Exercise instructions: Filter the data for "tool" and copy matching lines.

Data for review:
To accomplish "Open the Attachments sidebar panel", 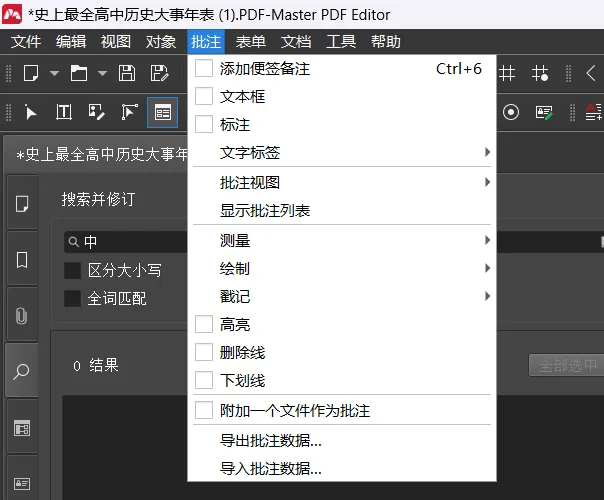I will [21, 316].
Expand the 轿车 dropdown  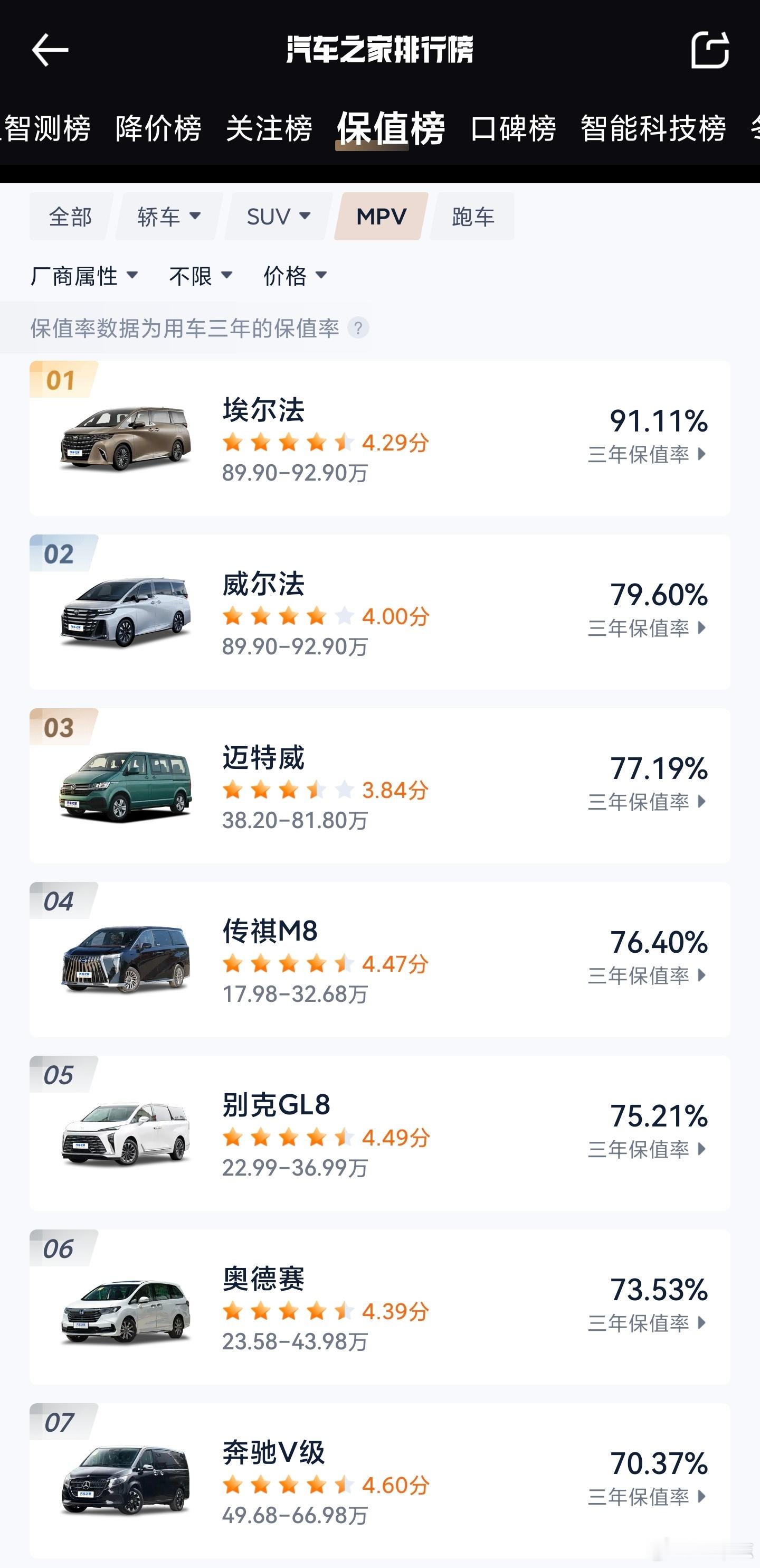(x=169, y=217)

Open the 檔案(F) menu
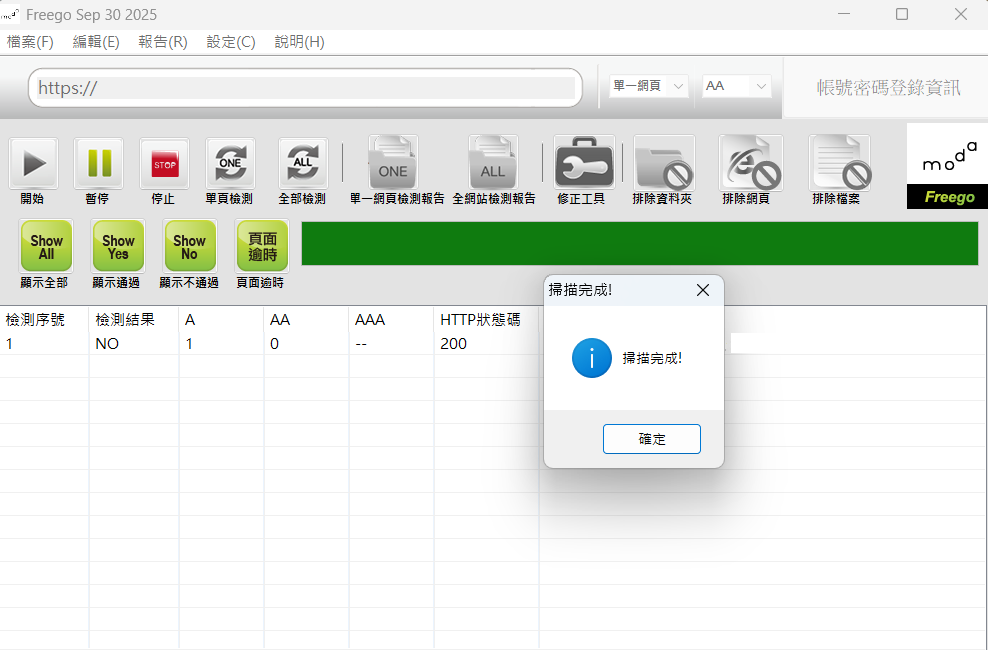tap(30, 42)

--

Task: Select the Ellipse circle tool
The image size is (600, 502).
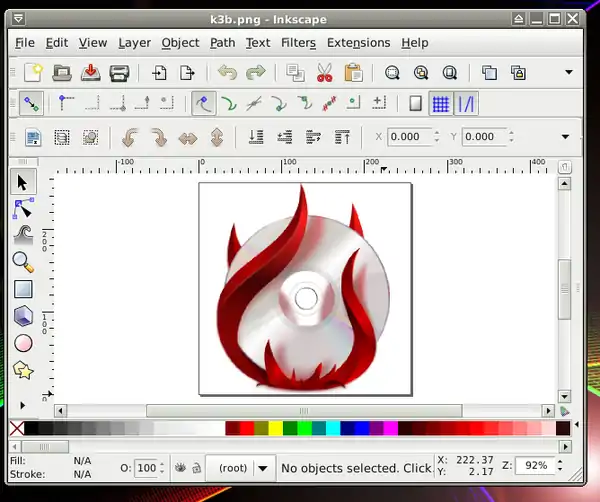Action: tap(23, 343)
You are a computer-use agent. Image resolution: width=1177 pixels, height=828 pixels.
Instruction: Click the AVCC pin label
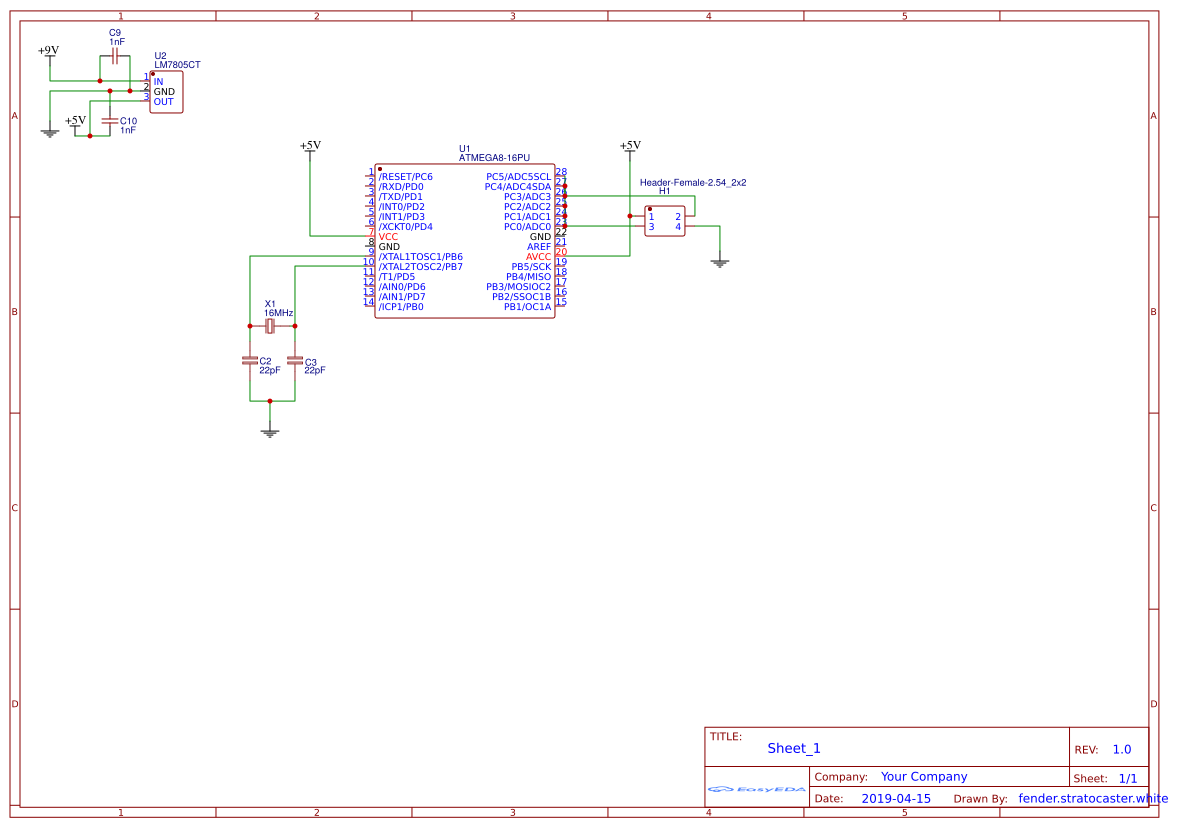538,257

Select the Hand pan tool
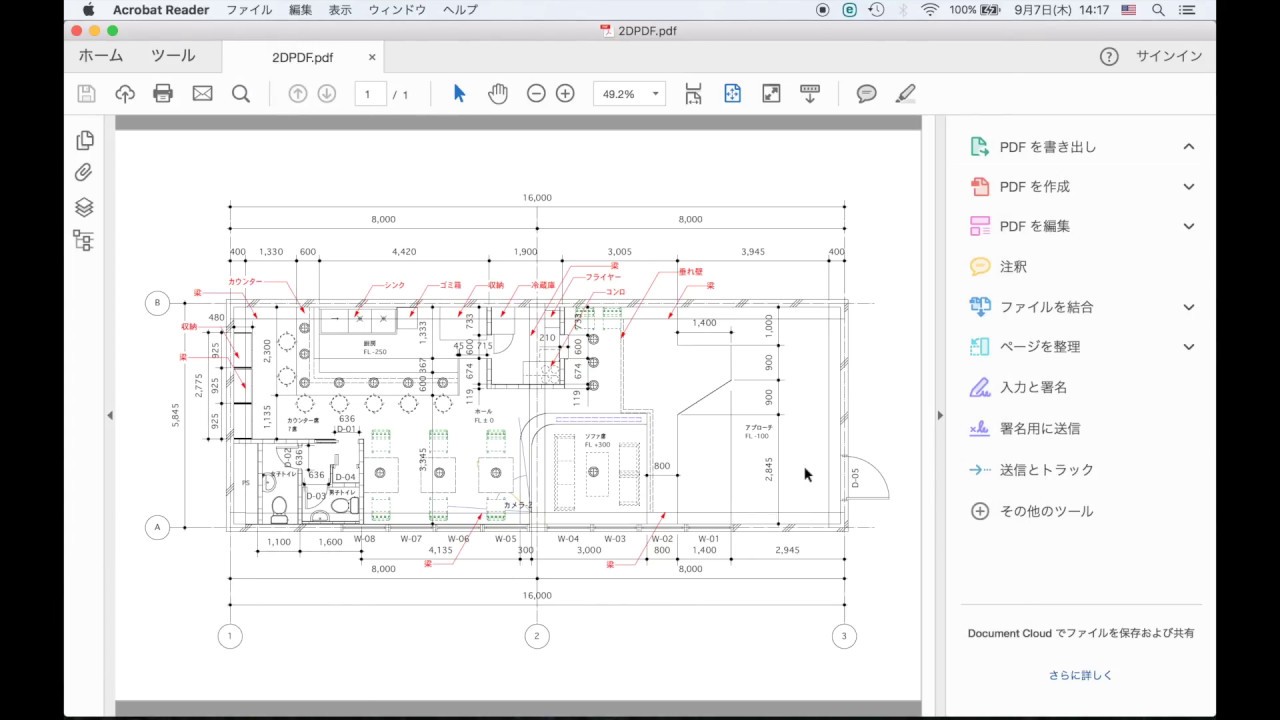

Response to this task:
Task: Select the Ellipse circle tool
Select the Hand pan tool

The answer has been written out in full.